Reading passage:
Mechanisms of molecular recognition: crystal structure analysis of human and rat transthyretin inhibitor complexes.

Abstract

Structure-activity data show that many pharmacological agents are strong competitive inhibitors for thyroxine (T4) binding to transthyretin (TTR) and that this competition can interfere with their normal pharmacological actions. TTR is a tetrameric serum protein responsible for the transport of 20% of the circulating T4 in man, while in lower vertebrates such as rats it is the only carrier. The sequence of rat TTR is 85% homologous to the human protein. Crystallographic analyses of ligand co-crystal complexes of human and rat TTR have been studied to understand the molecular basis for binding selectivity of competitor binding to TTR. Analysis of TTR crystal complexes with several classes of competitors (hormone metabolites, flavonoids, fluorescent probes, analgesics and cardiac agents) revealed multiple modes of binding with both forward and reverse ligand binding orientations. These ligands also have different binding positions along the length of the channel with the smallest ligands located deeper within the hormone domain. Data for the human TTR complex with the bromoflavone EMD21388 incubated at different times revealed variable binding positions and occupancies dependent upon incubation time. Comparison of the structures of T4 thyroacetic acid in complex with both human and rat TTR revealed forward and reverse binding, but also showed different modes of binding in the rat compared to the human complex. These data highlight the importance of hydrogen bonding with Lys-15 and Ser-117 and provide insight into ligand binding affinity and negative cooperativity.

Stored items
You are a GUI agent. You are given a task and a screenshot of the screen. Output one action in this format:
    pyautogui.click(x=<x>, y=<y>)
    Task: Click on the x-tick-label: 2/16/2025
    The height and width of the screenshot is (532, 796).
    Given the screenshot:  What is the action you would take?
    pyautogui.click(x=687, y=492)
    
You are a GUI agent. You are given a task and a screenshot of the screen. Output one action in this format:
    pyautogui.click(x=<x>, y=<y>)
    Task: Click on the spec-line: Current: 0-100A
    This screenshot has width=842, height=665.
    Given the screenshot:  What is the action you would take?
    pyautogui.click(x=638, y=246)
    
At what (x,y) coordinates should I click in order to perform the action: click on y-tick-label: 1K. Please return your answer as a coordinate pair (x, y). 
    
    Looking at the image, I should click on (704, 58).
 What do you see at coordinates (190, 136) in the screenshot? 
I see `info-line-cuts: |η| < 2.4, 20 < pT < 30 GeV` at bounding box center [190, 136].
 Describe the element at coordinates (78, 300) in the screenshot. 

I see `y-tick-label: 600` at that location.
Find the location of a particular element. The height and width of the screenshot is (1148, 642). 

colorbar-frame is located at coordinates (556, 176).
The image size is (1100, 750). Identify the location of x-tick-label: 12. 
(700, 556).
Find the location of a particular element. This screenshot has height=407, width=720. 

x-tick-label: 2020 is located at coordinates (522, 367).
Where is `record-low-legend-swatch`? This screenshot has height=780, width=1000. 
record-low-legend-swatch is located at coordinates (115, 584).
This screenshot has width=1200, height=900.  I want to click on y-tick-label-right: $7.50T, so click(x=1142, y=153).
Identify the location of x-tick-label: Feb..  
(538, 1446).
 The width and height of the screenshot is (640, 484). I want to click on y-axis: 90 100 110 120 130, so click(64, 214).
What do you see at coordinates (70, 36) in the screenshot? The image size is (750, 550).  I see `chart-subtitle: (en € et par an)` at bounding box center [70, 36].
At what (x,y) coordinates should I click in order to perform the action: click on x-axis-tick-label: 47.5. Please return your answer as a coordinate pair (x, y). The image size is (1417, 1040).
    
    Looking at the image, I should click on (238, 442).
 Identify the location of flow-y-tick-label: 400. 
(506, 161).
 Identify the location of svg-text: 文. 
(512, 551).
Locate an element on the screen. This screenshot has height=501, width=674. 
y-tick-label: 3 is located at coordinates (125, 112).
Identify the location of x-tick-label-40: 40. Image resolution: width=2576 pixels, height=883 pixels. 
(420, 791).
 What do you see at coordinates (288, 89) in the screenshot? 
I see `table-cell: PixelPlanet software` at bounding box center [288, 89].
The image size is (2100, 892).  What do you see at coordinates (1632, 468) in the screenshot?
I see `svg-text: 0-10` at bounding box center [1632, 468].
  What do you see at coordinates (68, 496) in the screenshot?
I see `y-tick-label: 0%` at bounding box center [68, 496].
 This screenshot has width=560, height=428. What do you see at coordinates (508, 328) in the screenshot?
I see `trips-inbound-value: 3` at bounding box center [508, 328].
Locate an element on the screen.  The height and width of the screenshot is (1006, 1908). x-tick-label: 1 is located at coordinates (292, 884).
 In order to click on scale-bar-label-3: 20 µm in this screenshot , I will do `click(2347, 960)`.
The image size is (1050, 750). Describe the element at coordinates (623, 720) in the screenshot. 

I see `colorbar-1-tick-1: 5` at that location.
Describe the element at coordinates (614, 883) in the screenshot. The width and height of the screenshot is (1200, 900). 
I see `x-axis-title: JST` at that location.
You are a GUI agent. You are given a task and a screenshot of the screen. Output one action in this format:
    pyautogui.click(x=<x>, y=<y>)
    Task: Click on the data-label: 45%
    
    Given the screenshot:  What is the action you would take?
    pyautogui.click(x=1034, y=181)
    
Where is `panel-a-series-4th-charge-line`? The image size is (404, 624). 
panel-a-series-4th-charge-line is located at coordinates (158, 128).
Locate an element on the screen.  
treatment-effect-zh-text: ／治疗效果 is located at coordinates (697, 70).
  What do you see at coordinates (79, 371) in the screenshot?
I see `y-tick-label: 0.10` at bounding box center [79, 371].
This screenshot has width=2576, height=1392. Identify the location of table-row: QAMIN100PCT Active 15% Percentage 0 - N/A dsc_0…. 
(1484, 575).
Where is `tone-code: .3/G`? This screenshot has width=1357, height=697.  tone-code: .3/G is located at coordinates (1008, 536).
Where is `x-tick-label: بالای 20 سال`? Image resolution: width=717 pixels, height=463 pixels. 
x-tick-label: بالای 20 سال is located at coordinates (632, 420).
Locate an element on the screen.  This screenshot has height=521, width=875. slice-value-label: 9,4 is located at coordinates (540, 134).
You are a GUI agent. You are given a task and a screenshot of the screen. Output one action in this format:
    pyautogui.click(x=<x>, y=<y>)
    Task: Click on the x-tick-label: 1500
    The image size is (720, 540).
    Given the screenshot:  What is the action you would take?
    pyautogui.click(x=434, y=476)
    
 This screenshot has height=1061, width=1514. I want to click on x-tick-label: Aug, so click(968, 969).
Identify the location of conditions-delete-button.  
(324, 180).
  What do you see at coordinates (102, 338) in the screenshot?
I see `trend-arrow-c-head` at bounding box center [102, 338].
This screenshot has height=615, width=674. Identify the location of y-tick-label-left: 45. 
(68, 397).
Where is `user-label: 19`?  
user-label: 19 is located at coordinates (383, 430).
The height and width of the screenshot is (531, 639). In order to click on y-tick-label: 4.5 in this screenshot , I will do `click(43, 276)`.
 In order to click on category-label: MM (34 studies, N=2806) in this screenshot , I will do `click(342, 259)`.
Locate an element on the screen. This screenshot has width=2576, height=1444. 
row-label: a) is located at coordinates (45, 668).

Requirement:
According to the abstract on transthyretin inhibitor complexes, what share of the circulating T4 in humans does transthyretin transport?

Task output:
20%